Copy the ketamine infusion passage word for word, in full.

BEGIN Source passage

But it's not clear how long the effects last. "The durability of response is a lot tougher to sort out," said Dr Turner.

Gerard Sanacora, MD, PhD, professor of psychiatry and director of the Yale Depression Research Program, New Haven, Connecticut, along with Dr Levine and several other colleagues surveyed ketamine providers in late 2016 and early 2017 to get a snapshot of how these infusions are being offered and by whom. Fifty-seven providers participated in the survey, which was published in July in the American Journal of Psychiatry.

About three quarters of the participants were in private practice, and one third were based on the West Coast. Sixty-seven percent were psychiatrists, 23% were trained in anesthesiology, 3% were trained in emergency medicine, and 3% were in family medicine.

The most common reason for treatment was major depressive disorder (73%), and intravenous administration was the most common route. Overall, most providers monitored heart rate, pulse oximetry, and blood pressure at a regular interval during the infusion. This is crucial, because it is thought that ketamine can have ill effects on heart rate and blood pressure for some patients.

Almost all providers said they offered ketamine on a maintenance basis, either monthly (29.8%), every 3 weeks (21.1%), every 2 weeks (12.3%), or less (15.8%).

END Source passage
BEGIN Dataset records

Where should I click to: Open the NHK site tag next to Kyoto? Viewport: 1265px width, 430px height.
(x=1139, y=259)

END Dataset records
BEGIN Dataset records

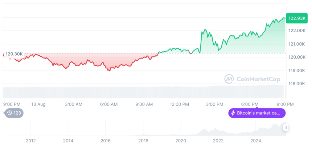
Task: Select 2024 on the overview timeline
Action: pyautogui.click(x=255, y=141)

END Dataset records

# [Answer to the exercise]
But it's not clear how long the effects last. "The durability of response is a lot tougher to sort out," said Dr Turner.

Gerard Sanacora, MD, PhD, professor of psychiatry and director of the Yale Depression Research Program, New Haven, Connecticut, along with Dr Levine and several other colleagues surveyed ketamine providers in late 2016 and early 2017 to get a snapshot of how these infusions are being offered and by whom. Fifty-seven providers participated in the survey, which was published in July in the American Journal of Psychiatry.

About three quarters of the participants were in private practice, and one third were based on the West Coast. Sixty-seven percent were psychiatrists, 23% were trained in anesthesiology, 3% were trained in emergency medicine, and 3% were in family medicine.

The most common reason for treatment was major depressive disorder (73%), and intravenous administration was the most common route. Overall, most providers monitored heart rate, pulse oximetry, and blood pressure at a regular interval during the infusion. This is crucial, because it is thought that ketamine can have ill effects on heart rate and blood pressure for some patients.

Almost all providers said they offered ketamine on a maintenance basis, either monthly (29.8%), every 3 weeks (21.1%), every 2 weeks (12.3%), or less (15.8%).